Normalization (machine learning)

In machine learning, normalization is a statistical technique with various applications. There are mainly two forms of normalization, data normalization and activation normalization. Data normalization, or feature scaling, is a general technique in statistics, and it includes methods that rescale input data so that they have well-behaved range, mean, variance, and other statistical properties. Activation normalization is specific to deep learning, and it includes methods that rescale the activation of hidden neurons inside a neural network.

Normalization is often used for faster training convergence, less sensitivity to variations in input data, less overfitting, and better generalization to unseen data. They are often theoretically justified as reducing covariance shift, smoother optimization landscapes, increasing regularization, though they are mainly justified by empirical success.^[1]

Activation normalization

In a deep neural network, the neural activations are arrays of numbers. The output array of each layer is the input data to the next layer. While this means feature scaling techniques can be applied to normalize neural activations, specialized techniques were developed which were empirically found to work better.^{[citation needed]}

Normalization can also equalize the effect of features to the learning process, preventing data imbalance and make it so that one learning rate works for all the weights.^{[citation needed]}

Typically, the benefits of activation normalization are reported as: stabilizing the gradients during training, less sensitive to weight initialization, faster convergence, larger learning rates, allowing deeper networks to be trained, model regularization, reducing overfitting, better generalization.^{[citation needed]}

Batch normalization

Batch normalization (BatchNorm)^[2] operates on the activations of a layer for each mini-batch rather than on the input features across the entire dataset.

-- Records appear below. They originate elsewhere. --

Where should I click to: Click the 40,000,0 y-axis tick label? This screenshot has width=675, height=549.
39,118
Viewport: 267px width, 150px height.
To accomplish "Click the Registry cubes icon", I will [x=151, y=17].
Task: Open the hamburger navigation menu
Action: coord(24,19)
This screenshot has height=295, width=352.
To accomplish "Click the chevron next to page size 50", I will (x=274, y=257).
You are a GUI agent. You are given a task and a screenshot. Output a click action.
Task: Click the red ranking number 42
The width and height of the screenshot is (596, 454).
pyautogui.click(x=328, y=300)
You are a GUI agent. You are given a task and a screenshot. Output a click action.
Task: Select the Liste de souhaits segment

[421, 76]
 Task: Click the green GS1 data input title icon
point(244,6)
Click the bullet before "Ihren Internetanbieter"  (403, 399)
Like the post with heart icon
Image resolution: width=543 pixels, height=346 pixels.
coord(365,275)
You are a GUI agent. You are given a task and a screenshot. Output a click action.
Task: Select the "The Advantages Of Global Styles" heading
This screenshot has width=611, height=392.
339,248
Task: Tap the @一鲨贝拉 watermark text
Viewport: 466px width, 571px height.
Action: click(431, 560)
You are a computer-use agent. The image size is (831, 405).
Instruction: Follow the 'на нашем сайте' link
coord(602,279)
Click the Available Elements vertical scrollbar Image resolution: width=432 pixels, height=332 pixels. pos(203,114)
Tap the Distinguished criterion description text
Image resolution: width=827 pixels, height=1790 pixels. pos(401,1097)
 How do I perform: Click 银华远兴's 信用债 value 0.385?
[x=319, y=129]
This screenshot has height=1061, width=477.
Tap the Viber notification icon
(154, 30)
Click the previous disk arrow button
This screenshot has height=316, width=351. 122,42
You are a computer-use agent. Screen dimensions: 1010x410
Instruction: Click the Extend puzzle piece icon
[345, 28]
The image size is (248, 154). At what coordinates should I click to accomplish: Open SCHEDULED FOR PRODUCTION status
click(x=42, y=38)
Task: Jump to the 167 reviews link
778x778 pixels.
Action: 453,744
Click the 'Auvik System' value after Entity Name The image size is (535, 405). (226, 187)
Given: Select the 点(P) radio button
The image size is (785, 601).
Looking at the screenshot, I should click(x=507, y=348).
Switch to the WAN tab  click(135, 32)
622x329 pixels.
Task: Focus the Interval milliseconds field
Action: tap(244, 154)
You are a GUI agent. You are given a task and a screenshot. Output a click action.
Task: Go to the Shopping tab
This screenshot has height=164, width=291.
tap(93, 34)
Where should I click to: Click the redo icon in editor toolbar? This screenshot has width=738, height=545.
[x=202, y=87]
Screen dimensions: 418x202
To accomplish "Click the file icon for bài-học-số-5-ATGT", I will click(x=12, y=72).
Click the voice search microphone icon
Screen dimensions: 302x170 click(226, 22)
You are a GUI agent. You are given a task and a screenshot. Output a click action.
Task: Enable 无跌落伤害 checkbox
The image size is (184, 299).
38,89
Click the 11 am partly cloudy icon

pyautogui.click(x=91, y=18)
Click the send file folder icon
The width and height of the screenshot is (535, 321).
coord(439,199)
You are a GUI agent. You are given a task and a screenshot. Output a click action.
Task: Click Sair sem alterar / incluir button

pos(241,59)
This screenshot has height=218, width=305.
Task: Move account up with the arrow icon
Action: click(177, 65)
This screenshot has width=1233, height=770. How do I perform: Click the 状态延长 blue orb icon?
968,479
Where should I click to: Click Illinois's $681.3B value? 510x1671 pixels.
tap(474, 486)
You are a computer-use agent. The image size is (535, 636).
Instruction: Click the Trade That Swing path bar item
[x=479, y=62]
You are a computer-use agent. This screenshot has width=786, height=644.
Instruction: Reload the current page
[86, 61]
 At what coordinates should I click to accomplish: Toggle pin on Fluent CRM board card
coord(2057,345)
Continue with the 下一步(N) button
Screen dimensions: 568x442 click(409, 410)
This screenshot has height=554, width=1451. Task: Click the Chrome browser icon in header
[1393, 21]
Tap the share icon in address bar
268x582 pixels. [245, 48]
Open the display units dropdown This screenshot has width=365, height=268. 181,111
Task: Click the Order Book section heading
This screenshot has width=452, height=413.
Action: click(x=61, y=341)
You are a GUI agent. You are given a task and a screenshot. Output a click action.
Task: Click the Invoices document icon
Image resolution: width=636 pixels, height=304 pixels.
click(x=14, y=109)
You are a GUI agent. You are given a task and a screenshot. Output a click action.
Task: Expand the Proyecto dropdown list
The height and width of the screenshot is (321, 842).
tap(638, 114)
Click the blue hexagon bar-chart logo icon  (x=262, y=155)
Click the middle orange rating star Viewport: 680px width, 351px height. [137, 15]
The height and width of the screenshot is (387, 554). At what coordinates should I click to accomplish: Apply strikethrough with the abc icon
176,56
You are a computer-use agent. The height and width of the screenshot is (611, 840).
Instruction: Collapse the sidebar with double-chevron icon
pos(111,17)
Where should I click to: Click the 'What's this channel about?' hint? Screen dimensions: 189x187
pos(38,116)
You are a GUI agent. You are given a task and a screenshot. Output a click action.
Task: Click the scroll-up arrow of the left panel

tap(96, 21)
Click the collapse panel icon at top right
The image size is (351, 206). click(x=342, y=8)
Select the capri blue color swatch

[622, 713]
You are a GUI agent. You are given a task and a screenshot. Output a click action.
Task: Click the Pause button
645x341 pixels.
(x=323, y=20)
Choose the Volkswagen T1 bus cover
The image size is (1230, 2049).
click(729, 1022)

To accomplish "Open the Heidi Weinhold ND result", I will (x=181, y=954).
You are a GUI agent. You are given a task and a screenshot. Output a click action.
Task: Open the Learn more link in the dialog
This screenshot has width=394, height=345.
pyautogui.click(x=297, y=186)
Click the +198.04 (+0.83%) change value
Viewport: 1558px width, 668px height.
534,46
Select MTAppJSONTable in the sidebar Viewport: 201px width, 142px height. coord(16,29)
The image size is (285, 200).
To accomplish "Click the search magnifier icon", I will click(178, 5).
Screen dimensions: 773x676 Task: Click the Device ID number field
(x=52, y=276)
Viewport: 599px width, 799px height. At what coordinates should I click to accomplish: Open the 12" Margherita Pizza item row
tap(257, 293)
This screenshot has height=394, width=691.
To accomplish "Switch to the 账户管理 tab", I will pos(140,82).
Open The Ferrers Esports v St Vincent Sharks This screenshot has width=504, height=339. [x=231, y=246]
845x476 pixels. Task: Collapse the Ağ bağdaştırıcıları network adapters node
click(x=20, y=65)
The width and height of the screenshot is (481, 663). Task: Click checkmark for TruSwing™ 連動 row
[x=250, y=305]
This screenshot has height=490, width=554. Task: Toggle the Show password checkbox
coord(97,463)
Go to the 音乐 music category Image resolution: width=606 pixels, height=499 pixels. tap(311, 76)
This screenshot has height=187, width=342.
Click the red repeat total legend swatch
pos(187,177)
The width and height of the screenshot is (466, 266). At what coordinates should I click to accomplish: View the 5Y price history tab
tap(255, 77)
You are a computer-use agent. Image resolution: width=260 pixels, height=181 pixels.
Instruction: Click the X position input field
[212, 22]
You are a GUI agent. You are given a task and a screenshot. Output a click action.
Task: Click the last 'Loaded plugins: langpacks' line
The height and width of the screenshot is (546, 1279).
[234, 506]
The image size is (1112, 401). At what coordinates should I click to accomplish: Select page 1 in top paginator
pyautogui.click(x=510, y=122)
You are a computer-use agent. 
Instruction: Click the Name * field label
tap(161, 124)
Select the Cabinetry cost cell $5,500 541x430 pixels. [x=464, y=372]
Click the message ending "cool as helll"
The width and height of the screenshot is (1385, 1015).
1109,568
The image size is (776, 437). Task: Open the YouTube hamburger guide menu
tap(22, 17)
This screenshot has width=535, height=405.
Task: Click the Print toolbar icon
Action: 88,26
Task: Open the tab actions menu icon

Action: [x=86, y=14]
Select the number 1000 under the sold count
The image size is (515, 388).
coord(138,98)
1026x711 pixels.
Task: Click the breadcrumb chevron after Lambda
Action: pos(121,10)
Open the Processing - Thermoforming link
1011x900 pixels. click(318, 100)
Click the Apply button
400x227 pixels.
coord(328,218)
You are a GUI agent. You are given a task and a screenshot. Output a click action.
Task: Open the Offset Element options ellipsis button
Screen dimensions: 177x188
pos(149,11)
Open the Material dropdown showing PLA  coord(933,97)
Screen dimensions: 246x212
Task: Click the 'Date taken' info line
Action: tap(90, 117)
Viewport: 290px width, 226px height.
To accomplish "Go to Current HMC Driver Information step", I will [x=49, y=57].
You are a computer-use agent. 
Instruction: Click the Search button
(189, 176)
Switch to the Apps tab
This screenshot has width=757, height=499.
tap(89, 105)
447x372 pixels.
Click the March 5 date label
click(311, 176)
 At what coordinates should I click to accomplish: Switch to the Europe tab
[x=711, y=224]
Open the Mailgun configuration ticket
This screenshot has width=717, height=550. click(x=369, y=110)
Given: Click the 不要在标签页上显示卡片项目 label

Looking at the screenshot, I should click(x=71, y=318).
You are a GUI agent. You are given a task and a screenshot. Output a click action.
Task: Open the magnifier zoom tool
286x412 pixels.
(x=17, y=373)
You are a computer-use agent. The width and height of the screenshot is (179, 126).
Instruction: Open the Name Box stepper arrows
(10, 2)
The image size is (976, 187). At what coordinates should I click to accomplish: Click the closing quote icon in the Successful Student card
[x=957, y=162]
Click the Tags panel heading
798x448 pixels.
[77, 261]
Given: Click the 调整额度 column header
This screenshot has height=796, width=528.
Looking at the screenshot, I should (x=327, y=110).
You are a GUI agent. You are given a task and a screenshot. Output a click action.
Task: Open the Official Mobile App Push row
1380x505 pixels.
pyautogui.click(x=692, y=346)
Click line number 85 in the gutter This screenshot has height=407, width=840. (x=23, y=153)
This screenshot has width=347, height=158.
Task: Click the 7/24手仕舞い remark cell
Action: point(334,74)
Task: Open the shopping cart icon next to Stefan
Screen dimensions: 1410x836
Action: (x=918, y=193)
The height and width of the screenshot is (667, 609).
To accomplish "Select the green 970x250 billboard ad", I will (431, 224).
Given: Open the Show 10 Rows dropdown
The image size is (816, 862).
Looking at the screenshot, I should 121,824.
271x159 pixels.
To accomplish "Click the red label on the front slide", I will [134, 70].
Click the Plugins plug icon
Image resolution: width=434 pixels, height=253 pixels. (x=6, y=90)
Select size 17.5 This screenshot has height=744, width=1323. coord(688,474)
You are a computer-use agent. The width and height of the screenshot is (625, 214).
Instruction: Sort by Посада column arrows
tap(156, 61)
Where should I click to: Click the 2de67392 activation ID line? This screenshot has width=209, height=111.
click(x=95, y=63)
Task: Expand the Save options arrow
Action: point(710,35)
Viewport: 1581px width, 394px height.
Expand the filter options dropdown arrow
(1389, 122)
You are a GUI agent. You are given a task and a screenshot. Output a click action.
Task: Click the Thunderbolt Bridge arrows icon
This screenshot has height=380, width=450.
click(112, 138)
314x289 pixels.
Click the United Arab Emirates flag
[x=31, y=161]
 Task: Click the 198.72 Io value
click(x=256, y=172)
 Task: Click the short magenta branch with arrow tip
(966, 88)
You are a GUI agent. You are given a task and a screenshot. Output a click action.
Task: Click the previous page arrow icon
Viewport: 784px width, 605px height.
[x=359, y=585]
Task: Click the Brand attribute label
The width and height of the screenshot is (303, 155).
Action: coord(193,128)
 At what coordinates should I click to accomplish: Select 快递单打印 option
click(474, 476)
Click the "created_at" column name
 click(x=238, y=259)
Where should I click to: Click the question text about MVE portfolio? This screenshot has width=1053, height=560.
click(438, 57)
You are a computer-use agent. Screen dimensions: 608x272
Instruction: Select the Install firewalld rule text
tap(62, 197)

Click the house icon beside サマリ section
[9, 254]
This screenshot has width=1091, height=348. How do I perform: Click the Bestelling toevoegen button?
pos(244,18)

It is typically applied after the linear transformation (and before the activation function) within a neural network layer.^{[citation needed]}

Instead of applying a fixed formula like Min-Max or Standardization, BatchNorm learns the optimal scaling and shifting parameters for each layer during training. For a given mini-batch and feature map, it calculates the mean ( $\mu _{B}$ ) and variance ( $\sigma _{B}^{2}$ ) and uses them to normalize the activations. To maintain the expressive power of the network, learnable parameters $\gamma$ (scale) and $\beta$ (shift) are introduced: ${\hat {x_{i}}}={\frac {x_{i}-\mu _{B}}{\sqrt {\sigma _{B}^{2}+\epsilon }}},\quad y_{i}=\gamma {\hat {x_{i}}}+\beta$

$x_{i}$ represents individual activations in the mini-batch.
$\epsilon$ is a small constant added for numerical stability.

It is claimed in the original publication that BatchNorm works by reducing "internal covariance shift", though the claim has both supporters^[3]^[4] and detractors.^[5]^[6]

Layer normalization

Layer normalization (LayerNorm)^[7] is a common competitor to BatchNorm. Unlike BatchNorm, which normalizes activations across the batch dimension for a given feature, LayerNorm normalizes across all the features within a single data sample. Compared to BatchNorm, LayerNorm's performance is not affected by batch size, making it more stable when using smaller batch sizes or working with recurrent neural networks (RNNs).

It is a key component of Transformers, particularly for natural language processing tasks.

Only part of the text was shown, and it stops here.